• ABOUT THIS EXERCISE: In the records below, find the line holding "Viewport: 700px width, 447px height." and the line holding "You are a computer-use agent. Image resolution: width=1080". Set down both, with every line between them, exactly.

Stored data
######

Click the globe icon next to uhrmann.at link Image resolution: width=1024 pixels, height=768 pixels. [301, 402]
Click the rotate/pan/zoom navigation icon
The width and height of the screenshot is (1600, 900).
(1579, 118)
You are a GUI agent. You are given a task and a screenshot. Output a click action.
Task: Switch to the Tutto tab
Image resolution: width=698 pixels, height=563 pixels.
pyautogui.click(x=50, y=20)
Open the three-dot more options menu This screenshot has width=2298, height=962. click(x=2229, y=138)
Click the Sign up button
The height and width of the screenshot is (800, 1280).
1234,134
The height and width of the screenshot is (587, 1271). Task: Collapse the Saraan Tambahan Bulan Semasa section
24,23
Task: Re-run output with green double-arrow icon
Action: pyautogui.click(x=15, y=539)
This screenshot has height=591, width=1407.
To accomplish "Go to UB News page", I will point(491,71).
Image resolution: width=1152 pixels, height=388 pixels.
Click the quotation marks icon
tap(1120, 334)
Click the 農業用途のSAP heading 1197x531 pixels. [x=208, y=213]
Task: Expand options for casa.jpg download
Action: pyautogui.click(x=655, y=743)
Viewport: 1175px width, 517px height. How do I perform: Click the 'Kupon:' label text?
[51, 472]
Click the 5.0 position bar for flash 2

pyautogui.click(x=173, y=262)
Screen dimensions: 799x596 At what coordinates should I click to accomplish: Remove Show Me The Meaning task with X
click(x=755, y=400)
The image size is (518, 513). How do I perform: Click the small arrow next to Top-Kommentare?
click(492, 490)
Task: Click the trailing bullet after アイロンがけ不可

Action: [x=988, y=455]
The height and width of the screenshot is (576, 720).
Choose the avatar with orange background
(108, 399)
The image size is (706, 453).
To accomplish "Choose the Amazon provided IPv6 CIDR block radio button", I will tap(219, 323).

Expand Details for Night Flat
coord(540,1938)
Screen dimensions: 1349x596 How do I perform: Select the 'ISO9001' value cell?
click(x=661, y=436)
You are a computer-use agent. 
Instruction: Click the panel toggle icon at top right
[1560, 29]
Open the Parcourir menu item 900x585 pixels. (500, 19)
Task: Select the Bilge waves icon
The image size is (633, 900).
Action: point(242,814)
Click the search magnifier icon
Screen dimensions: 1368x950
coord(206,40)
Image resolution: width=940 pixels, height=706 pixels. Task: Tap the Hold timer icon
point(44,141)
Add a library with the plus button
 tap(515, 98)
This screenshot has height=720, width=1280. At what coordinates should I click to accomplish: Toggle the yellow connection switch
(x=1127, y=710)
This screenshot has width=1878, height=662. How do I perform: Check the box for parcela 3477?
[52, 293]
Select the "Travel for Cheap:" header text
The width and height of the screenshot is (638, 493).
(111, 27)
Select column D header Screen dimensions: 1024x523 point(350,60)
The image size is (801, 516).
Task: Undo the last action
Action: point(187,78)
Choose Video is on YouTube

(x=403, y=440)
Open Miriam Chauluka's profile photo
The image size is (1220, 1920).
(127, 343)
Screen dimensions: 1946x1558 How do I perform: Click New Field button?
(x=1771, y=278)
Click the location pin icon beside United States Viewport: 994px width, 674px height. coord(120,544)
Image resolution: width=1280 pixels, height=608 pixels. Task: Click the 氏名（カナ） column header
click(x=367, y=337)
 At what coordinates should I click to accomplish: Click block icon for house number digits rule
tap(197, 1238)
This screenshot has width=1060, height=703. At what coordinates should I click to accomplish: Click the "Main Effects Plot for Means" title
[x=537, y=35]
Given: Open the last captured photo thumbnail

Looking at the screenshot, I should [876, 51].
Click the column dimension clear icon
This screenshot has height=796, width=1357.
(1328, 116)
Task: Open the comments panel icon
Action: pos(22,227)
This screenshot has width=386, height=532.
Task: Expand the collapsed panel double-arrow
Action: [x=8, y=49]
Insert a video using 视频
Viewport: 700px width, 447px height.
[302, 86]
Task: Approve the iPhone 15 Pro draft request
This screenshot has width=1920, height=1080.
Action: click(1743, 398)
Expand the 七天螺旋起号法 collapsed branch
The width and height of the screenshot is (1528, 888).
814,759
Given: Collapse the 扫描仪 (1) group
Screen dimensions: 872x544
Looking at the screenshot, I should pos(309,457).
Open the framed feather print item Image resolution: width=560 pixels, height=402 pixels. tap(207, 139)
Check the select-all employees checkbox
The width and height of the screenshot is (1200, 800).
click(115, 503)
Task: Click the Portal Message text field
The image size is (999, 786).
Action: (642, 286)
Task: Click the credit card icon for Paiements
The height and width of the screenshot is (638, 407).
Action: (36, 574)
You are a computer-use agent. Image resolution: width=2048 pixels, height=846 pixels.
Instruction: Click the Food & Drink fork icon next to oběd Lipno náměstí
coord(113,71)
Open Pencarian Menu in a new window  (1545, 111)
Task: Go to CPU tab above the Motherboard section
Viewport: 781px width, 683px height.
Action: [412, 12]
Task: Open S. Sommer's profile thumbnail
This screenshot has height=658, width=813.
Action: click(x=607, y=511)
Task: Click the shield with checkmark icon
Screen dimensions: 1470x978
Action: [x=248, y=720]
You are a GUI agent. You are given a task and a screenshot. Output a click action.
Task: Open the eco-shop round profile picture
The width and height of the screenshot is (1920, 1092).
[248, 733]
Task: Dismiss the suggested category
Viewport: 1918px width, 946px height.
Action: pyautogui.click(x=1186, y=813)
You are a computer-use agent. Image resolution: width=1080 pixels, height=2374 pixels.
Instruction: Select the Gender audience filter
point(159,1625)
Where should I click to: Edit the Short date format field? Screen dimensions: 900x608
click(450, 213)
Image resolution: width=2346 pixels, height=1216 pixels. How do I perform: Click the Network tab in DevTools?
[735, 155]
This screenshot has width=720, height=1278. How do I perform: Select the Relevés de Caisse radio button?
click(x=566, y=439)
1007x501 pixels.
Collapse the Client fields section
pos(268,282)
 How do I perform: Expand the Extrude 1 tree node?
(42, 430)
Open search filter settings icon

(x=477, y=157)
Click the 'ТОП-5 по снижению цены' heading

######

• ANSWER AREA:
Viewport: 700px width, 447px height.
[302, 86]
Task: Approve the iPhone 15 Pro draft request
This screenshot has width=1920, height=1080.
Action: click(1743, 398)
Expand the 七天螺旋起号法 collapsed branch
The width and height of the screenshot is (1528, 888).
814,759
Given: Collapse the 扫描仪 (1) group
Screen dimensions: 872x544
Looking at the screenshot, I should pos(309,457).
Open the framed feather print item Image resolution: width=560 pixels, height=402 pixels. tap(207, 139)
Check the select-all employees checkbox
The width and height of the screenshot is (1200, 800).
click(115, 503)
Task: Click the Portal Message text field
The image size is (999, 786).
Action: (642, 286)
Task: Click the credit card icon for Paiements
The height and width of the screenshot is (638, 407).
Action: (36, 574)
You are a computer-use agent. Image resolution: width=2048 pixels, height=846 pixels.
Instruction: Click the Food & Drink fork icon next to oběd Lipno náměstí
coord(113,71)
Open Pencarian Menu in a new window  (1545, 111)
Task: Go to CPU tab above the Motherboard section
Viewport: 781px width, 683px height.
Action: [412, 12]
Task: Open S. Sommer's profile thumbnail
This screenshot has height=658, width=813.
Action: click(x=607, y=511)
Task: Click the shield with checkmark icon
Screen dimensions: 1470x978
Action: [x=248, y=720]
You are a GUI agent. You are given a task and a screenshot. Output a click action.
Task: Open the eco-shop round profile picture
The width and height of the screenshot is (1920, 1092).
[248, 733]
Task: Dismiss the suggested category
Viewport: 1918px width, 946px height.
Action: pyautogui.click(x=1186, y=813)
You are a computer-use agent. Image resolution: width=1080 pixels, height=2374 pixels.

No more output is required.